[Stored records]
⁂
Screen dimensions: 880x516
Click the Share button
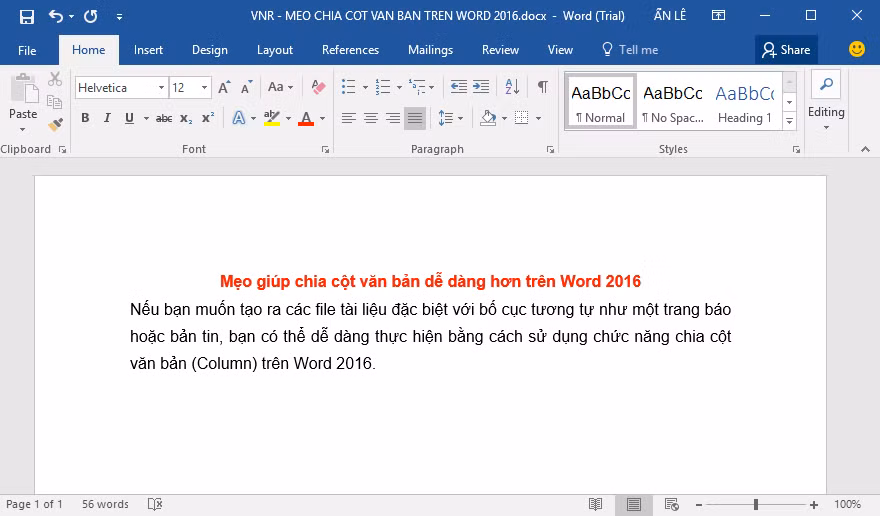click(786, 50)
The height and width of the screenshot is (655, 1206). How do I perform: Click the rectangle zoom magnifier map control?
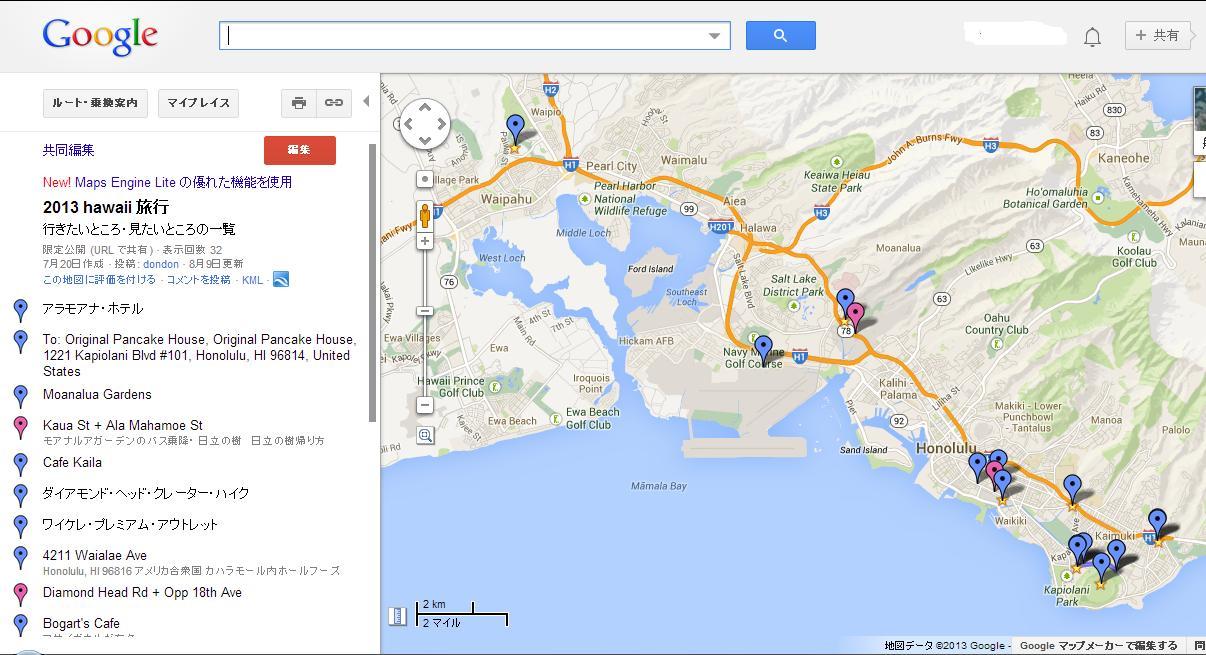tap(425, 435)
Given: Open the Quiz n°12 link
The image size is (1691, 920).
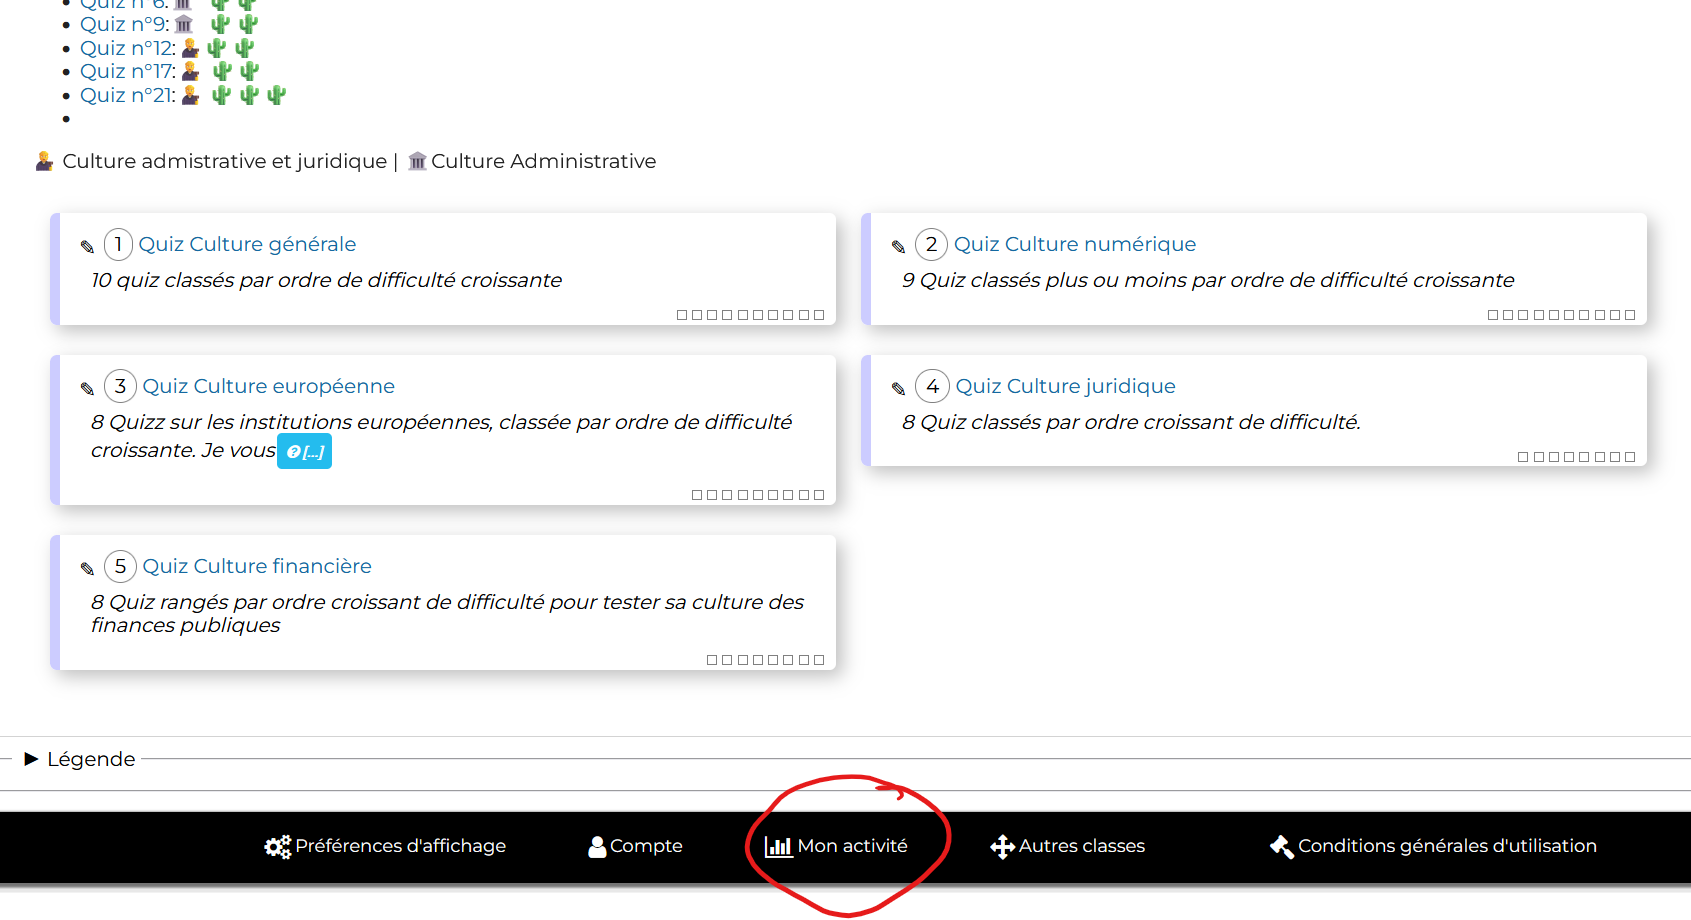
⁂
(What the exercise asks): Hand back the data above exactly, with no images.

(Output of the task):
Screen dimensions: 880x516
Click the Share button
click(786, 50)
The height and width of the screenshot is (655, 1206). How do I perform: Click the rectangle zoom magnifier map control?
tap(425, 435)
Given: Open the Quiz n°12 link
The image size is (1691, 920).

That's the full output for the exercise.